Using GDOC is easily divided into three distinct tasks.
Writing a GDOC model
The GDOC language is a flexible language designed to allow a user without expert knowledge of optimization to perform global optimization provided he or she is capable of expressing the problem in a mathematically abstract manner. In particular, the GDOC language allows the user to specify the objective function (Bolza type), as well as the constraining ODEs and their initial conditions.
An example input file can be seen here and the associated data file here.
Using the gdoc-compiler
The gdoc-compiler is the part of GDOC responsible for translating the GDOC input file, applying the dynamic relaxation theory, and generating a Fortran residual file for the numerical integrator.

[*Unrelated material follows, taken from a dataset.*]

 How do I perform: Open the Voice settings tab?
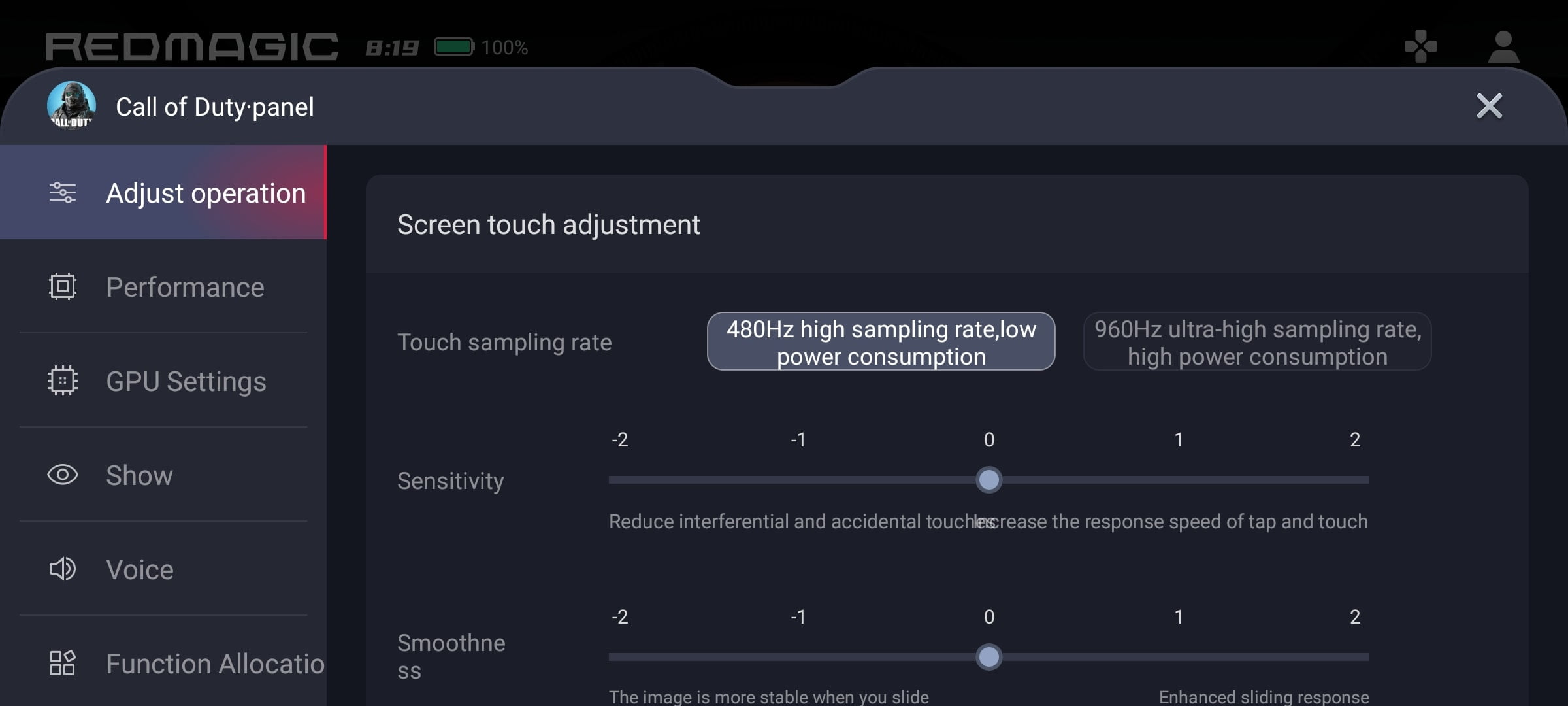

While the upper bounding bounding problem is easily coded manually, the generation of code (state bounds and linear relaxations) for the lower bounding problem is indeed a very tedious and error prone task, even for small scale problems, and this analysis is unique for each individual problem.
The gdoc-compiler runs in batch mode, which is suitable for use in a makefile. More details about the compiler and a complete description of the command line options can be found in the User’s Manual. Typically, a residual routine library called libres.so is generated from the fortran residual file; this is illustrated in Figure 1 below.
Using the GDOC-CLI
The GDOC-CLI is a batch interface for simulating and (globally) optimizing dynamic optimization problems. At run time, the GDOC-CLI must dynamically bind to a shared library called libres.so that contains the residual routines generated by the gdoc-compiler. More details about the CLI and a complete description of the command line options can be found in the User’s Manual.
The principle of the GDOC-CLI in global optimization mode is illustrated in Figure 2.
GDOC comes with an extensive set of test problems to illustrate usage for several different types of problems (including all the test problems reported in the papers [1,3]). This provides an excellent resource for understanding how to build your own example problems.